Entries for locating text and items

____

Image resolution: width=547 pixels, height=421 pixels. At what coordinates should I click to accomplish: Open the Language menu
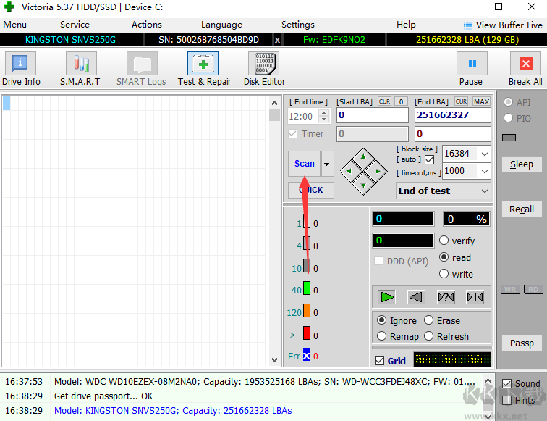click(x=221, y=25)
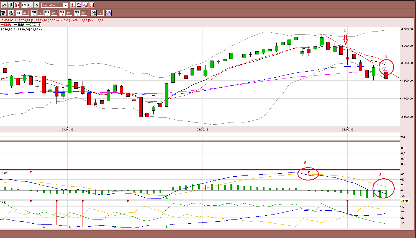Open the color palette settings icon
This screenshot has height=238, width=416.
pos(79,5)
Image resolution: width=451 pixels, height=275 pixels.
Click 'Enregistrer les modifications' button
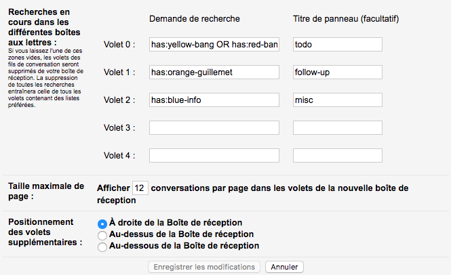click(x=204, y=267)
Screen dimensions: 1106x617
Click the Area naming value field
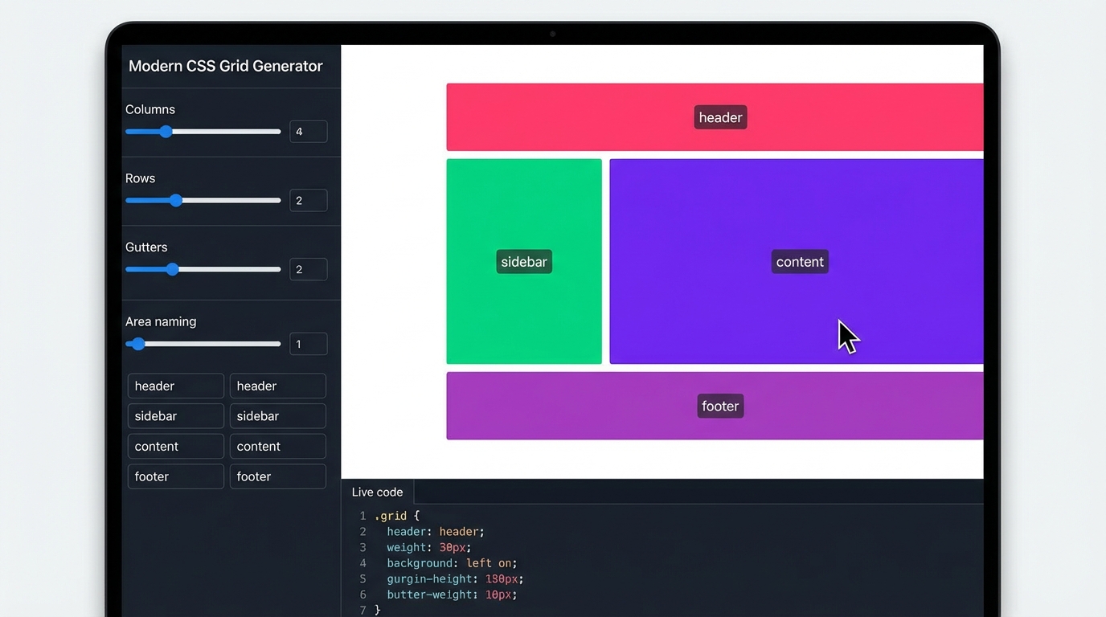(308, 343)
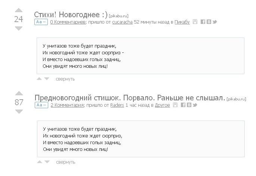Collapse the second post with 'свернуть'
Viewport: 256px width, 176px height.
(65, 162)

____

INSTRUCTIONS TO FOLLOW
Put the lines above into a numbered list, omitting blank lines and leaving the pictures out of the answer.

SOLVED PROBLEM
1. Image resolution: width=547 pixels, height=421 pixels. At what coordinates should I click to accomplish: Open the Language menu
2. click(x=221, y=25)
3. Open the color palette settings icon
4. This screenshot has height=238, width=416.
5. pos(79,5)
6. Image resolution: width=451 pixels, height=275 pixels.
7. Click 'Enregistrer les modifications' button
8. click(x=204, y=267)
9. Screen dimensions: 1106x617
10. Click the Area naming value field
11. (308, 343)
12. Collapse the second post with 'свернуть'
13. Viewport: 256px width, 176px height.
14. (65, 162)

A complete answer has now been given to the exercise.